Petit, le crâne dégarni, l’œil malicieux, Ahmet Bayram, 66 ans, est arrivé en 1971 à Berlin avec un contrat de travail dans une grosse entreprise de machines-outils. Quarante ans après, «je suis pratiquement devenu un Berlinois», sourit-il. Il passe toujours ses vacances «au pays» mais sa vie est ici, au nord du Danube. «Mes trois enfants et mes petits enfants vivent à Berlin», explique-t-il devant les rayons de la librairie turque Kitapçi, tenue par son fils.
«Il y a quarante ans, tout le monde avait du travail. Avec la crise, regrette-t-il, les Allemands ont commencé à nous dire qu’on leur piquait leur boulot et nous ont reproché de rouler en grosse Mercedes, en profitant de leur sécurité sociale.» Ahmet a le passeport allemand mais a conservé sa nationalité turque.
«Cinquante ans de mariage blanc!» La banderole barre l’immeuble à l’entrée de Berlin-Kreuzberg, le «petit Istanbul». C’est le titre d’une pièce de théâtre montée pour le 50e anniversaire des accords du 30 octobre 1961, organisant l’afflux des travailleurs turcs dont l’industrie avait cruellement besoin.
«Nous sommes tolérés»
«Nous restons des gens tolérés», résume Bekir Yilmaz, dans les bureaux voisins de la communauté turque. Il nous montre une lettre anonyme arrivée le matin. «Pourquoi votre association proteste-t-elle contre l’interdiction des grillades dans le Tiergarten (ndlr: le parc central de Berlin, à deux pas de la résidence du président de la République) ? Vos compatriotes sont incapables de se tenir correctement et proprement. Allez à Ankara ou à Istanbul faire vos barbecues! Ici vous êtes seulement des invités tolérés.» L’été, les grillades au Tiergarten étaient une vieille tradition pour les familles de la communauté turque berlinoise.
Bekir Yilmaz a rejoint son père à Berlin en 1977, il était alors âgé de 8 ans. Aujourd’hui père de quatre enfants nés en Allemagne, il se sent citoyen allemand. «Mais je ne suis quand même pas un Allemand. Je ne peux pas renier mon origine, précise-t-il. J’ai eu la chance d’acquérir la nationalité allemande avant 2000.» Depuis, la loi exige le renoncement préalable à la nationalité turque. Faute de l’avoir respectée, 55 000 personnes se sont vu retirer leur «nouveau» passeport de la République fédérale.

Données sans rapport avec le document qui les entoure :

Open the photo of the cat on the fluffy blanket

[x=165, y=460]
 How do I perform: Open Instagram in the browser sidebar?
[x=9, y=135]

Dominant Berlin-Neuköln, la mosquée du cimetière turc dresse ses minarets le long de l’ancien aéroport de Tempelhof. «Nous n’avons aucune difficulté à pratiquer notre religion», souligne Ender Çetin, qui siège à la présidence de la mosquée. Né à Berlin en 1977, il se sent Berlinois à 100%, mais n’a jamais demandé la nationalité allemande. Il lui faudrait pour cela renoncer à sa nationalité turque. Or, rien ne dit qu’il n’ira pas vivre un jour dans le pays de ses parents. «Le racisme, la haine de l’Islam se sont renforcés ces dernières années.»

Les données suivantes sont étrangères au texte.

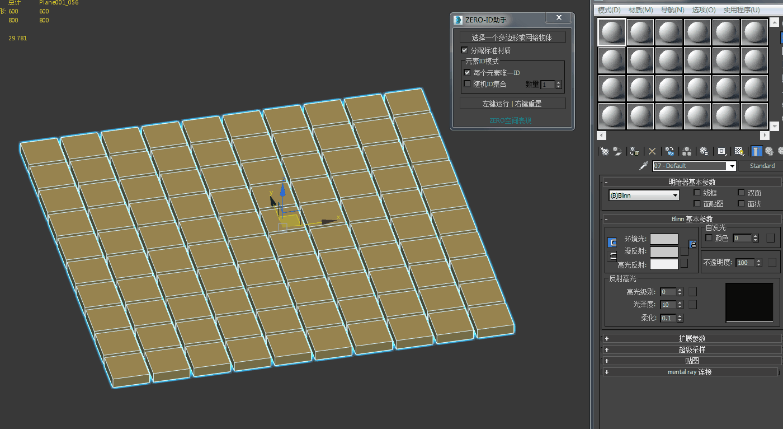Open the 材质(M) menu
The width and height of the screenshot is (783, 429).
[x=640, y=10]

Serdar Taçi ou Mesut Özil, les étoiles turques de l’équipe de foot nationale, n’y changent rien. Diplôme en poche, nombre de jeunes Turcs nés en Allemagne repartent travailler dans le pays de leurs parents. Cinquante ans après, le solde migratoire s’est inversé.
Le défi de Merkel
Aujourd’hui, il reste néanmoins 2,5 millions de Turcs d’origine vivant en Allemagne, dont 1,5 million ont acquis la nationalité allemande. La communauté a ses artistes, ses millionnaires, ses responsables politiques. Mais la définition même de l’intégration reste contestée. Peut-on devenir Allemand et rester Turc? C’est le défi auquel font face le premier ministre turc Recep Tayyip Erdogan et la chancelière allemande Angela Merkel, qui célébreront le cinquantenaire mercredi à Berlin .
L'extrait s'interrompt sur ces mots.